(Records from a data collection)
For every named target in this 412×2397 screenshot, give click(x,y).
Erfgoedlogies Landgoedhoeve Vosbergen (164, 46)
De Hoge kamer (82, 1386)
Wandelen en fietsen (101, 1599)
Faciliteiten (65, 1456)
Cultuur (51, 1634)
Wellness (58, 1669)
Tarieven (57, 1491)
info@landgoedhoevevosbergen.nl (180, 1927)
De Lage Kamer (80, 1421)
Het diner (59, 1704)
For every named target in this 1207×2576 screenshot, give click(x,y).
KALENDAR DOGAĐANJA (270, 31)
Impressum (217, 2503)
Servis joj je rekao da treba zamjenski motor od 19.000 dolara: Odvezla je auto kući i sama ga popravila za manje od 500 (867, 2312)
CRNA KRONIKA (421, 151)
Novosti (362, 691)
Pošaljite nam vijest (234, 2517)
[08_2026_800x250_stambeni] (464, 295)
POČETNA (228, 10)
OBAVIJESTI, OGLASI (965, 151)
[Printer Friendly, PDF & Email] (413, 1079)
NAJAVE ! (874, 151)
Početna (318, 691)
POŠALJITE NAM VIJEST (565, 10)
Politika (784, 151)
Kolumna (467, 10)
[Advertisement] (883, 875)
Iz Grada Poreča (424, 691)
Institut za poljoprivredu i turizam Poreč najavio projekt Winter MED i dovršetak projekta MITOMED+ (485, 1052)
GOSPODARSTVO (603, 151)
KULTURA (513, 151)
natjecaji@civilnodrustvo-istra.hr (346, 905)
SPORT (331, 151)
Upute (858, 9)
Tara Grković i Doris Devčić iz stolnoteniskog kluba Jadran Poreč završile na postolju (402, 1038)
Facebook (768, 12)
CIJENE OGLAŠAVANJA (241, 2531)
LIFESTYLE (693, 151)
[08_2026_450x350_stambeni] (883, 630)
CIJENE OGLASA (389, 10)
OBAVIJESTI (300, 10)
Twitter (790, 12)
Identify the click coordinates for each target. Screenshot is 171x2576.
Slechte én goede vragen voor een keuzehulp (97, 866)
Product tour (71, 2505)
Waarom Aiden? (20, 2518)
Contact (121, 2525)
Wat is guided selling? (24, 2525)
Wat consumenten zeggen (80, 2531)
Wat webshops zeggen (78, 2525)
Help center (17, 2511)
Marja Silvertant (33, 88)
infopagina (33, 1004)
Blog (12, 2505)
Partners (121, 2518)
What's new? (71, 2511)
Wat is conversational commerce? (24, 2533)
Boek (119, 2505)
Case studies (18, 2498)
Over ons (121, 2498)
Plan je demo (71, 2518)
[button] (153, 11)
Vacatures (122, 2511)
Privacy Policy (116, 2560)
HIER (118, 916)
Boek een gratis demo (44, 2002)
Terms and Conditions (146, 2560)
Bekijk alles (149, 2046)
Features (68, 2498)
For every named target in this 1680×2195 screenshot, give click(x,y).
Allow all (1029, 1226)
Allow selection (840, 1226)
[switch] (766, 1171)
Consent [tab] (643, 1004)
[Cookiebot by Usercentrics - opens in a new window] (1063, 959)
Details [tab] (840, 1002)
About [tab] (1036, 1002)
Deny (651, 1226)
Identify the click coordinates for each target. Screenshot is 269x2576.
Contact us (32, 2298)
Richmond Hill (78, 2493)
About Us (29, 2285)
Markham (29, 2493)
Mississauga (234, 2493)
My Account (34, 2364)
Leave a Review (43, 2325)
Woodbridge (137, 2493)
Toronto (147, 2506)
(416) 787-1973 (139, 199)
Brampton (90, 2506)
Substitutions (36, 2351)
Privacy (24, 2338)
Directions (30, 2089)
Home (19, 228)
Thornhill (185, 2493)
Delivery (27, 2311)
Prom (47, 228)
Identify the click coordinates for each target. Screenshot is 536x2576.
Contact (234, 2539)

__Task to complete__: Only lines of the data holding the word "every" go in the answer. Please copy each of them.

__Solution__:
For every named target in this 412×2397 screenshot, give click(x,y).
For every named target in this 1207×2576 screenshot, give click(x,y).
For every named target in this 1680×2195 screenshot, give click(x,y).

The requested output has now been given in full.